The simplest interface to the IELEX is the Main Index (often listed as Pokorny in navigation bars to highlight its relation to Julius Pokorny’s original dictionary). Users may think of this as a simple interface paralleling that for any dictionary. It consists of a table of PIE roots in alphabetical order (in the Pokorny entry column), each together with a brief gloss. In the See also column each root has a link labeled IE: this takes the user to a page dedicated specifically to this root, where the user can find a list of words descended from this particular root across the IE languages. (Note that the LRC continues to add words to these lists.) In this same column some roots also show a link to a related root which the user might wish to consult for comparison.

Frequently users, including scholars, do not start with a particular PIE root in mind, but rather with a specific word in one of the IE languages, and they want to find out what other words it’s related to. For that reason we provide another interface to the IELEX, discussed below.

Language Index

Often etymological investigations begin in one of the following ways:

  • one has in hand a particular word in a particular language and wants to know what words in other languages it might be related to;
  • one has an interest in a particular language and wants to find words in that language whose etymologies are known.

For these investigations the LRC has created a separate point of entry to the IELEX: the Language Index. This page provides a list of Indo-European languages which users can peruse to find a particular language of interest. If the given language is highlighted as a link, the user may follow the link to a separate page that lists all words in the IELEX database that pertain to that language: a Reflex Index. See, for example, the Old Norse Reflex Index, to which the user can navigate by scrolling down the list in the Language Index and clicking on the link labeled Old Norse.

-- Provided data --
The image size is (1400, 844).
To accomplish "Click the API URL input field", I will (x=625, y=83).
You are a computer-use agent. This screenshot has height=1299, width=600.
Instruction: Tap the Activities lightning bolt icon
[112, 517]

-- Set of tasks --
1. Decide whether each statement agrees with the IELEX text, answering yes or no and quoting the words of the text that settle it: (a) The Main Index presents PIE roots in alphabetical order. (b) Every root in the See also column has a link to a related root. (c) The LRC no longer adds words to the lists of descendants.
2. Answer these questions using the IELEX text:
(a) Under what name is the Main Index often listed in navigation bars?
(b) What label does the link given for each root in the See also column carry?
(c) Which link in the Language Index does the example tell the user to click?
3. Quote the IELEX text from "For these investigations" up to and including "labeled Old Norse.".
The data has no connection to the IELEX text.

-- Solution list --
1.
(a) Yes: "It consists of a table of PIE roots in alphabetical order"
(b) No: "In this same column some roots also show a link to a related root"
(c) No: "the LRC continues to add words to these lists"

2.
(a) Pokorny
(b) IE
(c) Old Norse

3.
For these investigations the LRC has created a separate point of entry to the IELEX: the Language Index. This page provides a list of Indo-European languages which users can peruse to find a particular language of interest. If the given language is highlighted as a link, the user may follow the link to a separate page that lists all words in the IELEX database that pertain to that language: a Reflex Index. See, for example, the Old Norse Reflex Index, to which the user can navigate by scrolling down the list in the Language Index and clicking on the link labeled Old Norse.